Le Canada s’est toujours enorgueilli de la diversité de sa population. Mais le soutien à une immigration importante s’est effondré ces dernières années, notamment en raison d’un marché du logement tendu et d’un chômage élevé, particulièrement chez les jeunes.

Le premier ministre Mark Carney s’est engagé à « maîtriser » l’immigration.
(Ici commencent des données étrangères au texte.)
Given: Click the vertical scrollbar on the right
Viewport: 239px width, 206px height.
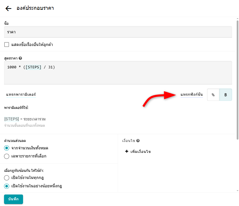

Son gouvernement libéral prévoit de réduire le nombre de travailleurs temporaires pour 2026 et a pratiquement divisé par deux le nombre de visas d’études prévus pour les trois prochaines années.

Le gouvernement fédéral réduit également le nombre de réfugiés, de personnes protégées et de personnes obtenant la résidence permanente pour des raisons humanitaires qu’il admettra en 2026.

La politique migratoire du Canada est importante pour le gouvernement Trump, a déclaré un responsable anonyme, ajoutant : « Nous espérons que nos amis canadiens se montreront tout aussi fermes sur cette question. »

« Au Canada, des gens ont exprimé de très vives inquiétudes concernant l’afflux de migrants, tout comme aux États-Unis, et le président Trump a décidé de répondre à cet appel avec beaucoup de courage et d’audace », a conclu le responsable.

Le système canadien d’asile a été submergé sous le premier gouvernement Trump lorsque des personnes ont commencé à migrer vers le nord, traversant la frontière canado-américaine en exploitant une faille dans l’Entente sur les tiers pays sûrs. Cette faille permettait à ceux qui contournaient les points de passage frontaliers officiels de déposer une demande d’asile.

Cette faille a été comblée sous le gouvernement Biden, ce qui a entraîné une baisse considérable du nombre de personnes traversant la frontière canadienne depuis les États-Unis par des points de passage non officiels.